**Data listing:**

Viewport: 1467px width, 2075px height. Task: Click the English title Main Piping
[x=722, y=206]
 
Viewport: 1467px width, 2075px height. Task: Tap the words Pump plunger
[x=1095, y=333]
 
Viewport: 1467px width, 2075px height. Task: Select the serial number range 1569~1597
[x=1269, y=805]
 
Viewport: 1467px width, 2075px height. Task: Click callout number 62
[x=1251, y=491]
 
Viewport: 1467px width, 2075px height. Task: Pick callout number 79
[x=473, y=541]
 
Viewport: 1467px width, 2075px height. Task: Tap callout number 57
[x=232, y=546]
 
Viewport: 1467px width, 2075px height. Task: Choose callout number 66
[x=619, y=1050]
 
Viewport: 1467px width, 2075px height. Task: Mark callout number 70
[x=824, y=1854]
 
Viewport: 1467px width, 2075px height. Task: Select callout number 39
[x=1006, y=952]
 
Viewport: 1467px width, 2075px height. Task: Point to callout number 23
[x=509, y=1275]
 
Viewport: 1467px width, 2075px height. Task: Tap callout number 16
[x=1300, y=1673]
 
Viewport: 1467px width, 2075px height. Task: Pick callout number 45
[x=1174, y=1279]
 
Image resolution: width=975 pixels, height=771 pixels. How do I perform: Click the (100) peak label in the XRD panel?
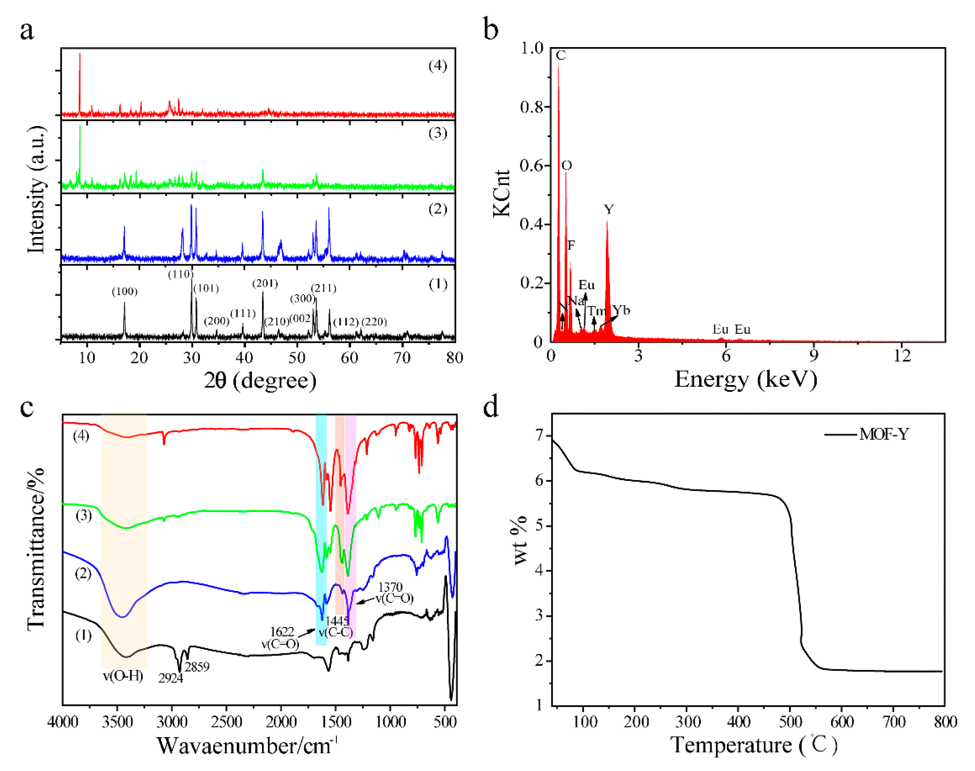(x=125, y=292)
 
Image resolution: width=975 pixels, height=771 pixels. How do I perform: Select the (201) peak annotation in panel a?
(x=265, y=284)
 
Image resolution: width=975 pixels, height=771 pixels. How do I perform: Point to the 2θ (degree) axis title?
(x=260, y=380)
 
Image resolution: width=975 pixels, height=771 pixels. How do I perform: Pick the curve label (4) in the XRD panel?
(x=437, y=66)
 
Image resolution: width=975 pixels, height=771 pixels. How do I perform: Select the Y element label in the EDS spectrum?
(x=608, y=209)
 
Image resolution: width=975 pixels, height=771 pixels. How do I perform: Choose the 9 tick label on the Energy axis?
(x=813, y=356)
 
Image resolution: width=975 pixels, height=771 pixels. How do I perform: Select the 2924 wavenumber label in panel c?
(x=171, y=678)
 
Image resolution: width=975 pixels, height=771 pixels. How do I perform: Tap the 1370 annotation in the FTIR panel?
(x=390, y=587)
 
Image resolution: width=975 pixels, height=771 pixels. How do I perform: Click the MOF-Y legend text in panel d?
(x=883, y=434)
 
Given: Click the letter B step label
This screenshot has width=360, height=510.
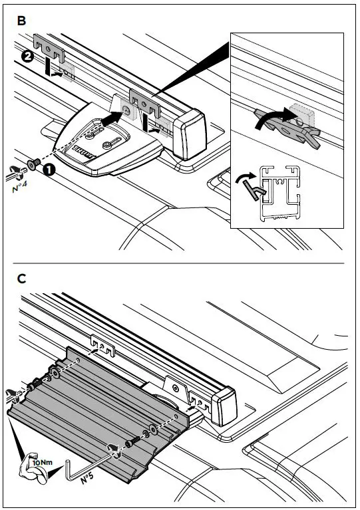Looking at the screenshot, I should pyautogui.click(x=21, y=21).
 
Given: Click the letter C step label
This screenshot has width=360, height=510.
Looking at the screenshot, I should pyautogui.click(x=21, y=279).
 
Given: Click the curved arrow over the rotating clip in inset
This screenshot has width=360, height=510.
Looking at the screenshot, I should pyautogui.click(x=273, y=117).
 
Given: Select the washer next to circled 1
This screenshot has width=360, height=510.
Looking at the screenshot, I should pyautogui.click(x=33, y=164).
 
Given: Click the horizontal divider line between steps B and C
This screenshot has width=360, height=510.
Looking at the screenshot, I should pyautogui.click(x=180, y=263).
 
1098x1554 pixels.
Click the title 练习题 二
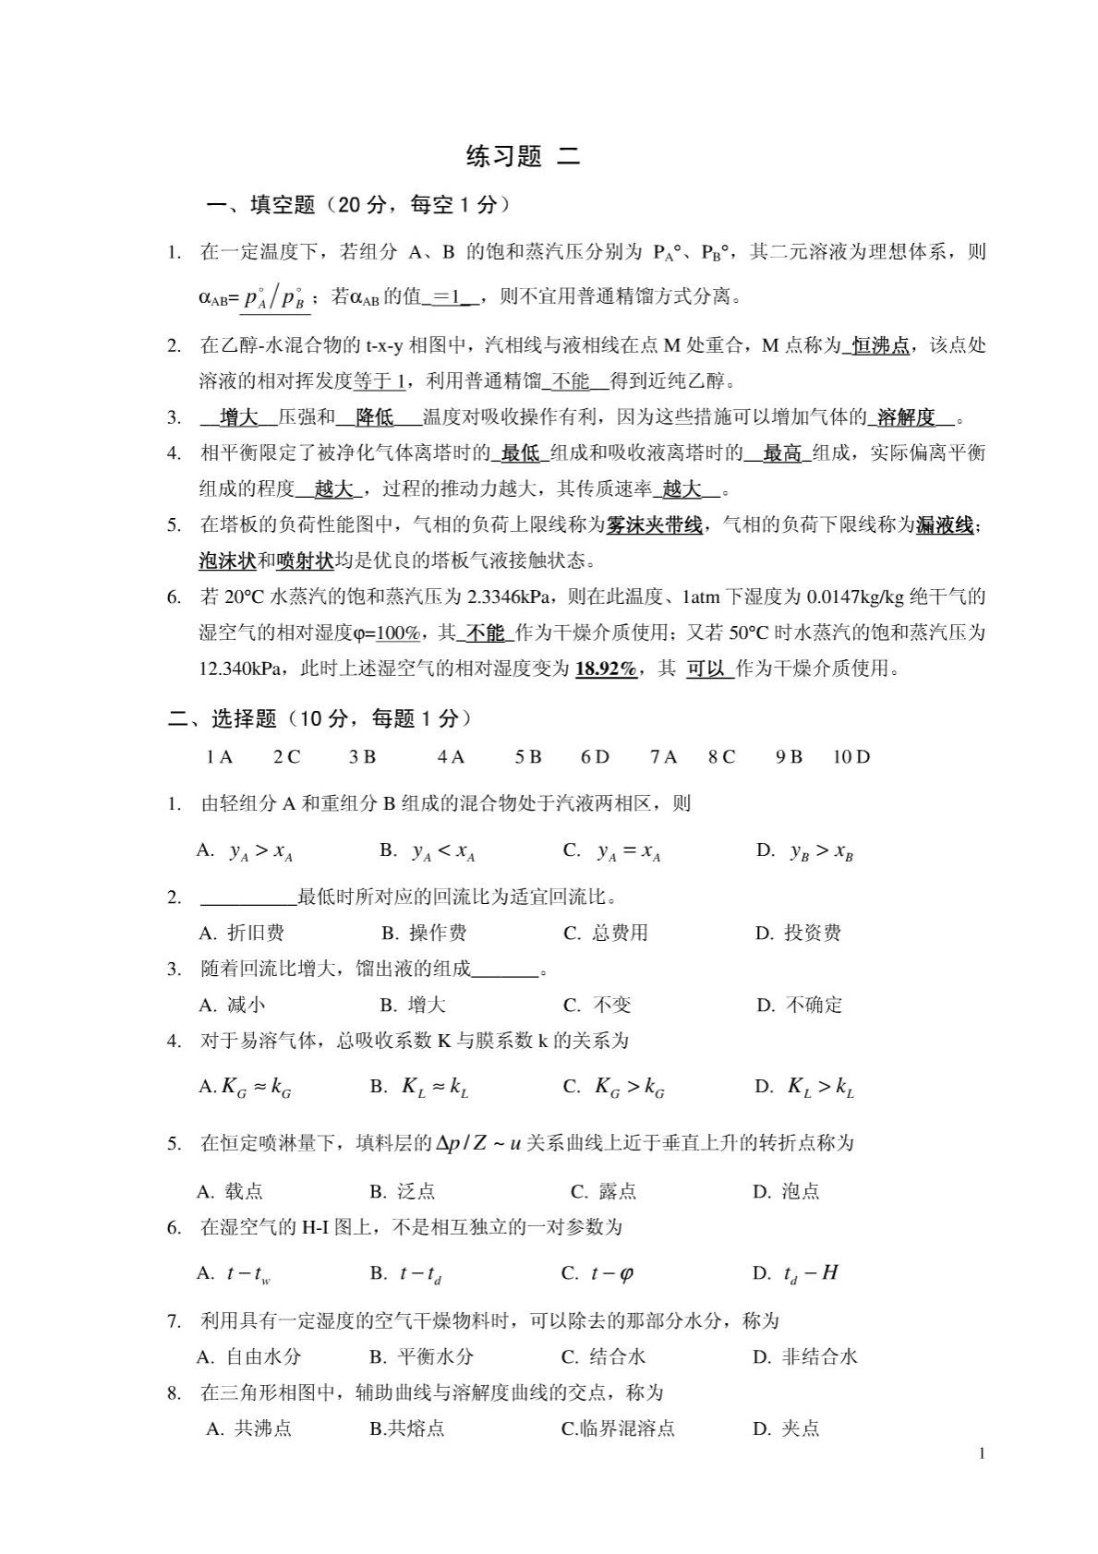click(524, 157)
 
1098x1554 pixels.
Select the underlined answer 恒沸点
click(879, 346)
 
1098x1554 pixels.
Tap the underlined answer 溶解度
click(905, 418)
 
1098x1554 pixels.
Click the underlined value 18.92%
click(606, 669)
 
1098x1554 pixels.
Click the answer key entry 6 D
click(595, 758)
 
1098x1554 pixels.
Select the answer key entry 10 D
click(851, 758)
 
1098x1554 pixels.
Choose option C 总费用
click(606, 934)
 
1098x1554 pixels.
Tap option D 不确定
click(800, 1006)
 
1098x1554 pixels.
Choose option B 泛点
click(403, 1191)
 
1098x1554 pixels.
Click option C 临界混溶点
click(618, 1429)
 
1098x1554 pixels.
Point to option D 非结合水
click(805, 1356)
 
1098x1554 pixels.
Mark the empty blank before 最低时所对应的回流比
click(247, 897)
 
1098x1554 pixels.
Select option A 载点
click(231, 1191)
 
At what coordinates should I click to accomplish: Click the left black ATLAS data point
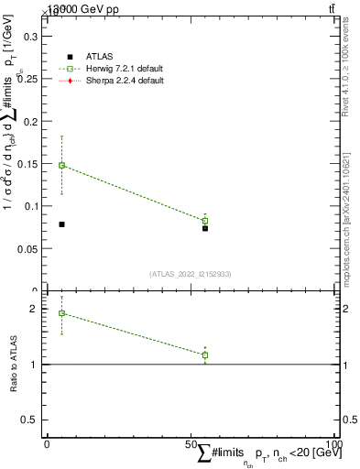pyautogui.click(x=61, y=224)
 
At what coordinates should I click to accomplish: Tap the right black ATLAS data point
pyautogui.click(x=205, y=228)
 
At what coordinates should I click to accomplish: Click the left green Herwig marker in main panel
pyautogui.click(x=61, y=166)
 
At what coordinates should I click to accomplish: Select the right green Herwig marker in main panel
pyautogui.click(x=205, y=221)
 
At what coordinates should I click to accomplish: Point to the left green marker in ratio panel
pyautogui.click(x=61, y=313)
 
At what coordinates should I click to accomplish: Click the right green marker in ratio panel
pyautogui.click(x=205, y=354)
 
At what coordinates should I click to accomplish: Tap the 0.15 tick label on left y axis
pyautogui.click(x=28, y=164)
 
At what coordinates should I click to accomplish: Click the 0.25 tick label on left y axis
pyautogui.click(x=28, y=79)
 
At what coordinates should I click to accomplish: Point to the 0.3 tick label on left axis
pyautogui.click(x=31, y=37)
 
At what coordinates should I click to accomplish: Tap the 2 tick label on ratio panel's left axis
pyautogui.click(x=34, y=309)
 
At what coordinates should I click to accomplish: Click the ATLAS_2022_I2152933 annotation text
pyautogui.click(x=190, y=274)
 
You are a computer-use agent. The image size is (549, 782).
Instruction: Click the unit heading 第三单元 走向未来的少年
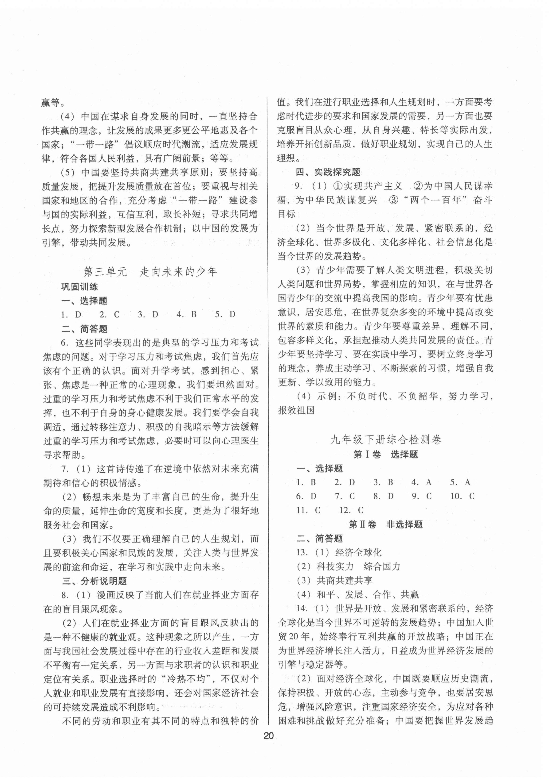pos(150,272)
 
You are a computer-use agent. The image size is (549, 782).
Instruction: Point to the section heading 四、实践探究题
pos(328,172)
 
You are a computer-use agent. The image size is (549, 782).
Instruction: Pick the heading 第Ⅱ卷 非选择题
pos(385,524)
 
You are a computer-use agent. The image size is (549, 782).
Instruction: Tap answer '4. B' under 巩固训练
pos(187,314)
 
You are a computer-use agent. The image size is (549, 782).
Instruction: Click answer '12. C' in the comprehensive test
pos(351,510)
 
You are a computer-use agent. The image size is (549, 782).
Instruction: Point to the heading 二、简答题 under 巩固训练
pos(85,329)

**Goal:** Reproduce word for word every line of the rows, from the very first line through the line containing "[x=509, y=1275]", inclusive.

**Solution to this task:**
Viewport: 1467px width, 2075px height. Task: Click the English title Main Piping
[x=722, y=206]
 
Viewport: 1467px width, 2075px height. Task: Tap the words Pump plunger
[x=1095, y=333]
 
Viewport: 1467px width, 2075px height. Task: Select the serial number range 1569~1597
[x=1269, y=805]
 
Viewport: 1467px width, 2075px height. Task: Click callout number 62
[x=1251, y=491]
 
Viewport: 1467px width, 2075px height. Task: Pick callout number 79
[x=473, y=541]
 
Viewport: 1467px width, 2075px height. Task: Tap callout number 57
[x=232, y=546]
 
Viewport: 1467px width, 2075px height. Task: Choose callout number 66
[x=619, y=1050]
 
Viewport: 1467px width, 2075px height. Task: Mark callout number 70
[x=824, y=1854]
 
Viewport: 1467px width, 2075px height. Task: Select callout number 39
[x=1006, y=952]
 
Viewport: 1467px width, 2075px height. Task: Point to callout number 23
[x=509, y=1275]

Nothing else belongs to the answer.